Recommendations from state education leaders submitted to the governor's office Wednesday call for changes to Virginia's graduation requirements and standardized testing procedures, among other things.
The innovation committee, appointed last year by Gov. Terry McAuliffe, presented seven broad recommendations that if implemented, would change how student and school success is measured in Virginia.
This is the committee's second round of recommendations. Many of the suggestions from last year have been implemented, such as changes to the school accreditation rankings.
The committee, whose members include Salem Superintendent Alan Seibert, Roanoke County testing director Ben Williams and Roanoke teacher Wade Whitehead, issued seven broad recommendations.

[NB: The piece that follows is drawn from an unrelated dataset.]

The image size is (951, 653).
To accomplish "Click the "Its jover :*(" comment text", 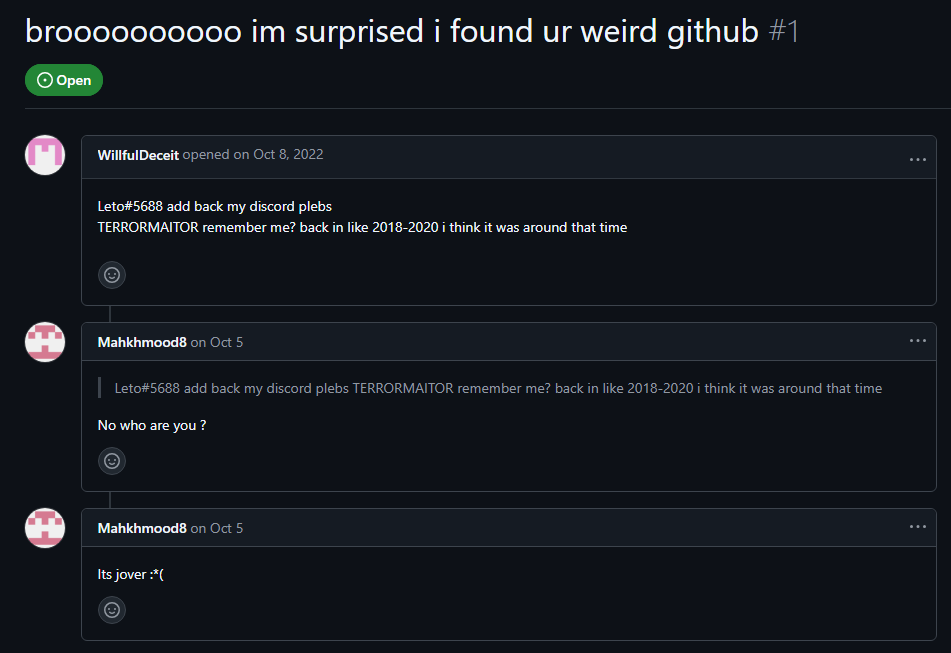I will [130, 574].
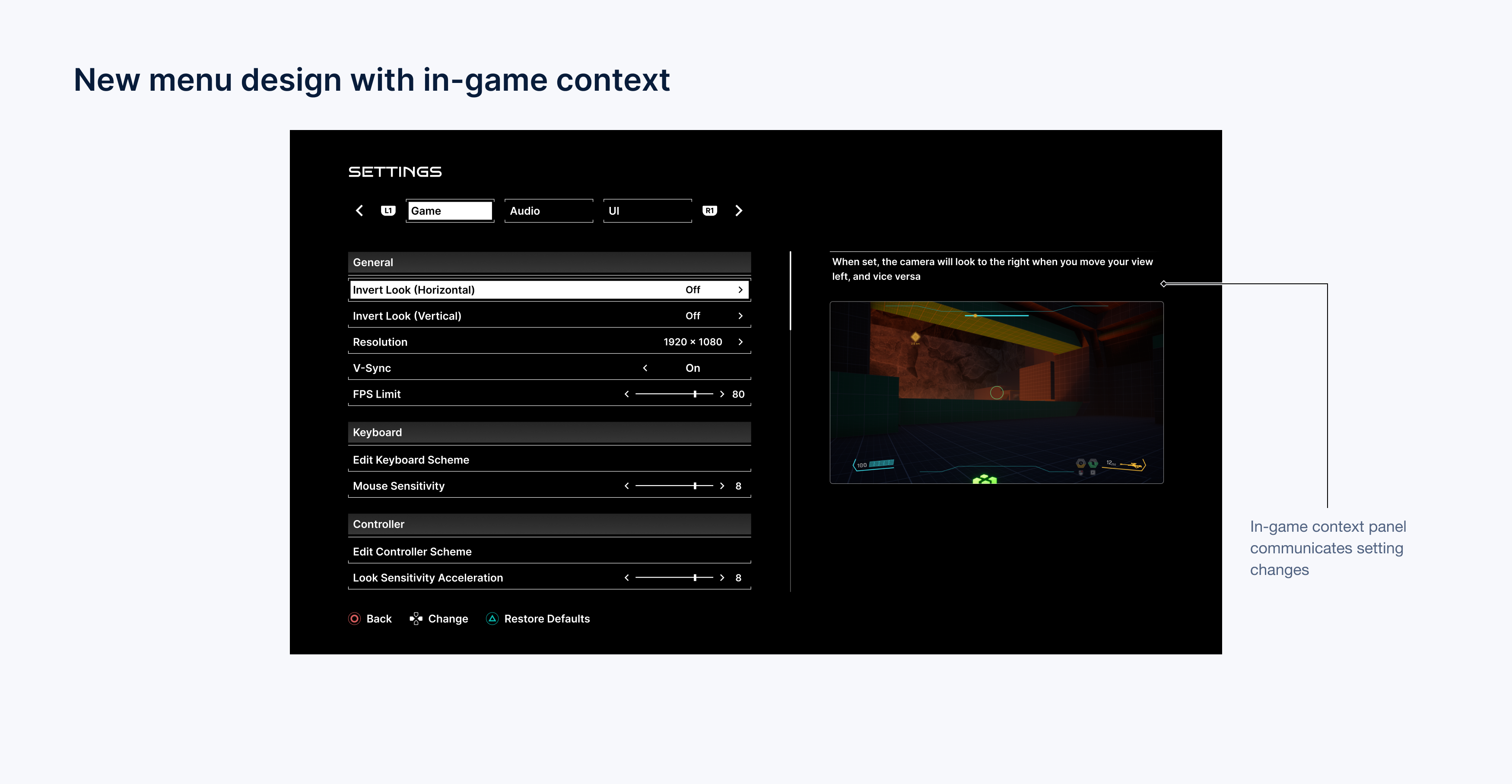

Here are some of the committee's ideas:
- Adjust graduation requirements and curriculum models based on the skills state education leaders determine students should have by the time they graduate. This could include different allowing school districts to substitute tests like the PSAT for graduation requirements, It could also opportunities for students to earn credit through technical credentials, apprenticeships or internships or through dual enrollment classes.
- Shorten the state standardized tests (the Standards of Learning tests) and replace some with locally assessed tests that teachers and administrators in each school district could develop. The committee recommends tests that "require students to construct responses rather than selecting answers."
- Continue to revise the state accreditation standards so that they include other measures of success besides test scores. The committee suggests indicators like graduation rate, attendance, school climate and local financial support.
- Provide alternate assessments to students with disabilities and students who are learning English.